* _Data_
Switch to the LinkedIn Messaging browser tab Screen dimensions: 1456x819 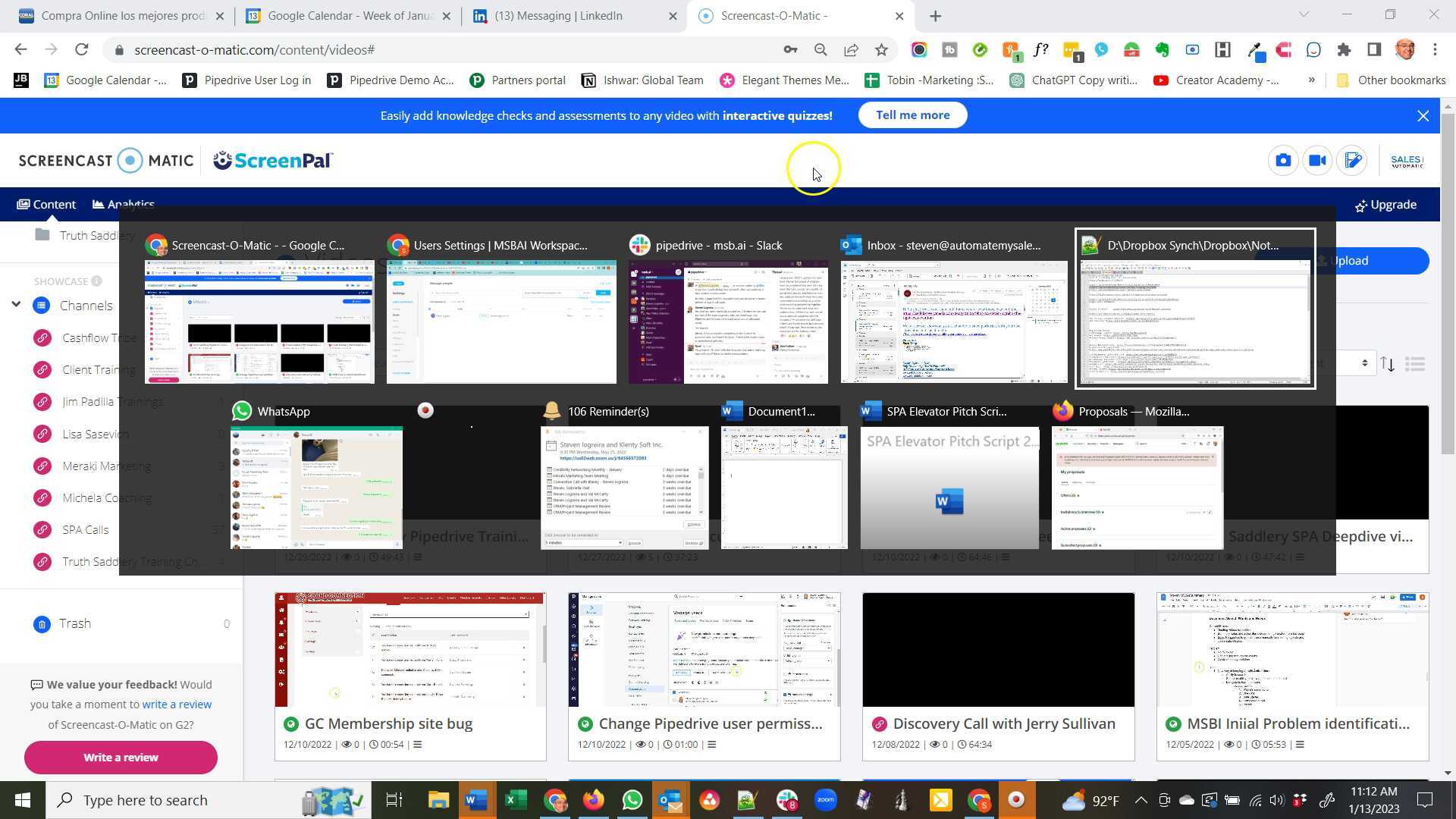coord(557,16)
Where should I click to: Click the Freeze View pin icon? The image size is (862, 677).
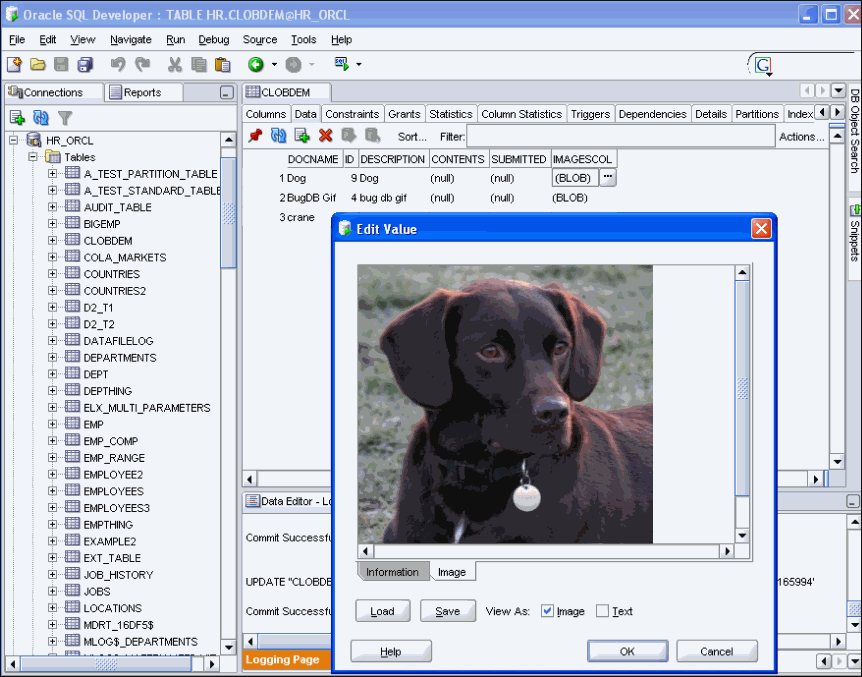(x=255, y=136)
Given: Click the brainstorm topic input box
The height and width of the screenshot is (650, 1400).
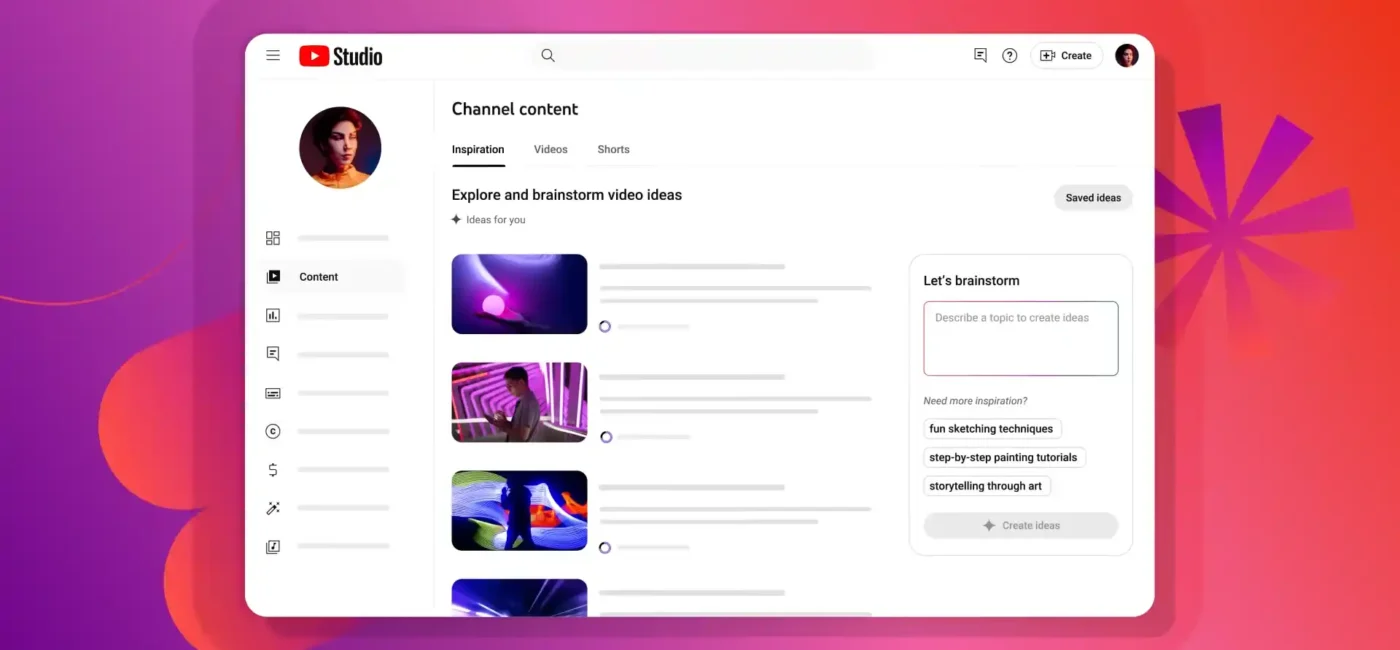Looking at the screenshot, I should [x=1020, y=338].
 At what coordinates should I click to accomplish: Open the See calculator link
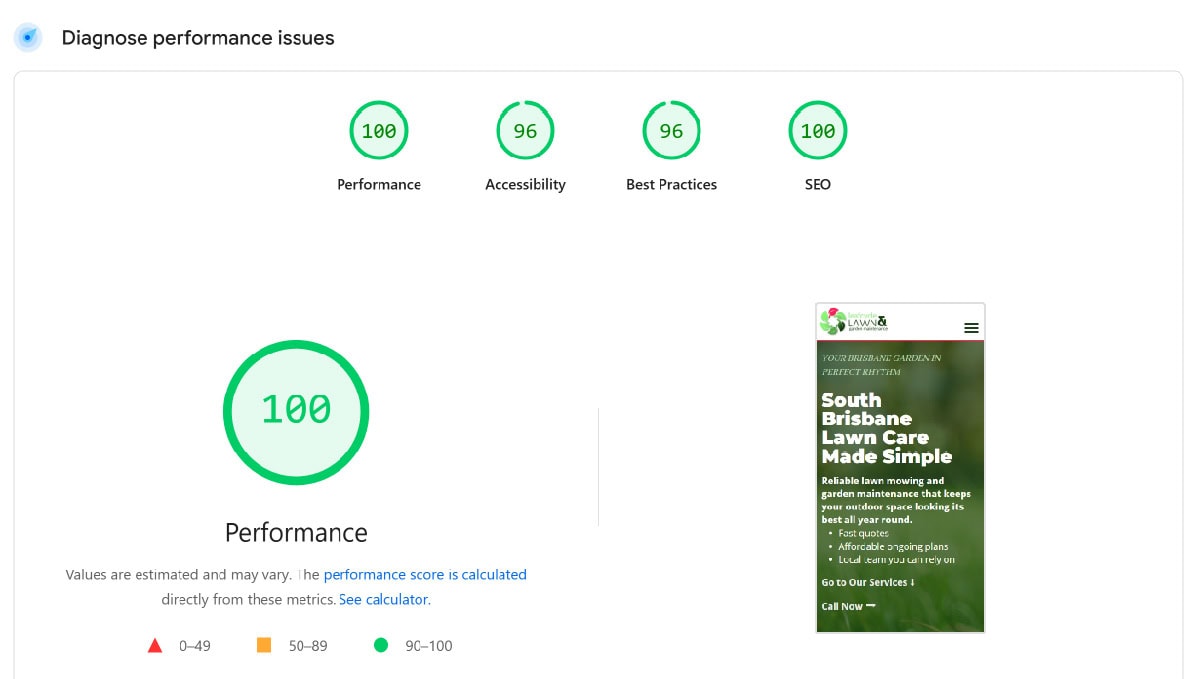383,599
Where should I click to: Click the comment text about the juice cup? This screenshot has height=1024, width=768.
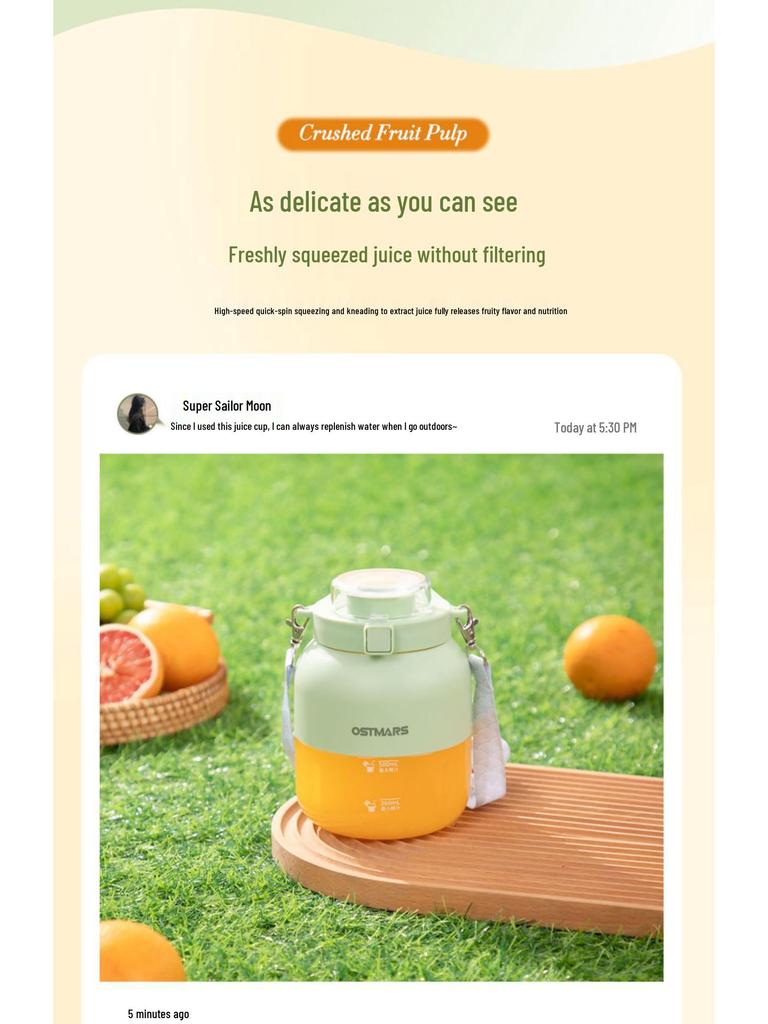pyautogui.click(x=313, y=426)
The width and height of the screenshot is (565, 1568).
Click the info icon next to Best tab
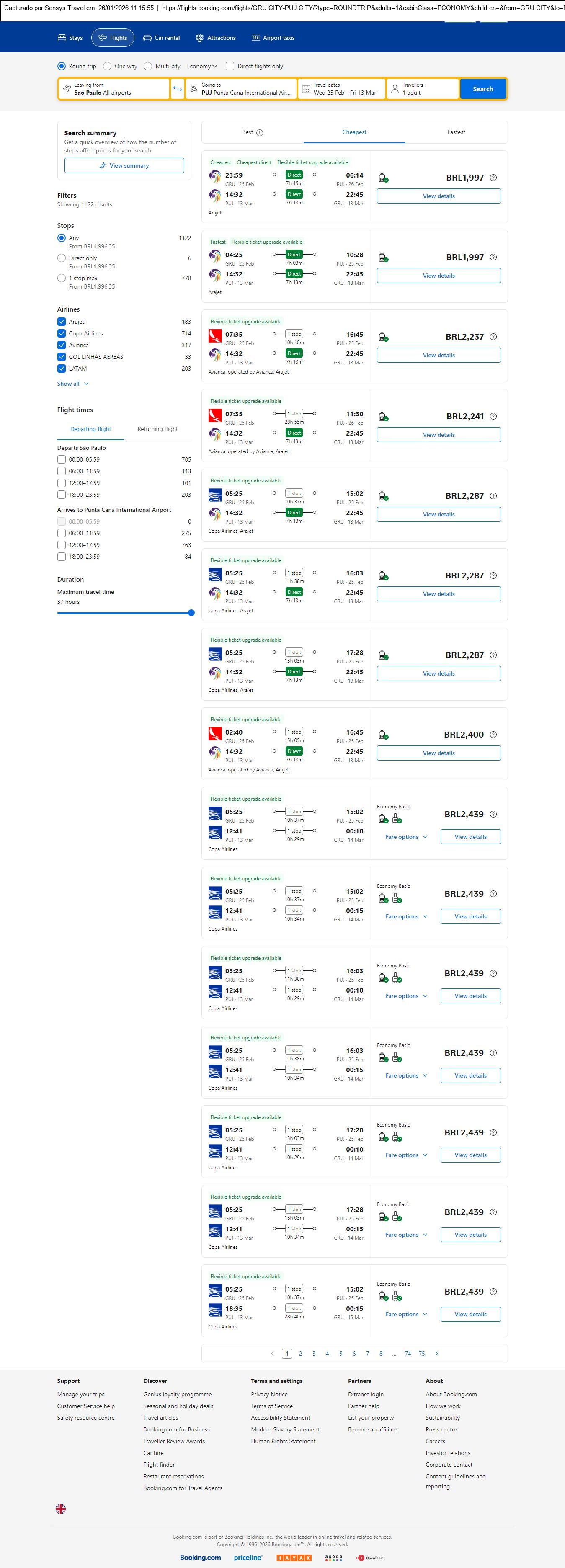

* _Your task_
Reproduce the lines above word for word, starting with the line that contains "Where should I click to: Click the comment" and continuing through the end of the entries. Leave the pictures out of your answer.

* _Result_
Where should I click to: Click the comment text about the juice cup? This screenshot has height=1024, width=768.
pyautogui.click(x=313, y=426)
The width and height of the screenshot is (565, 1568).
Click the info icon next to Best tab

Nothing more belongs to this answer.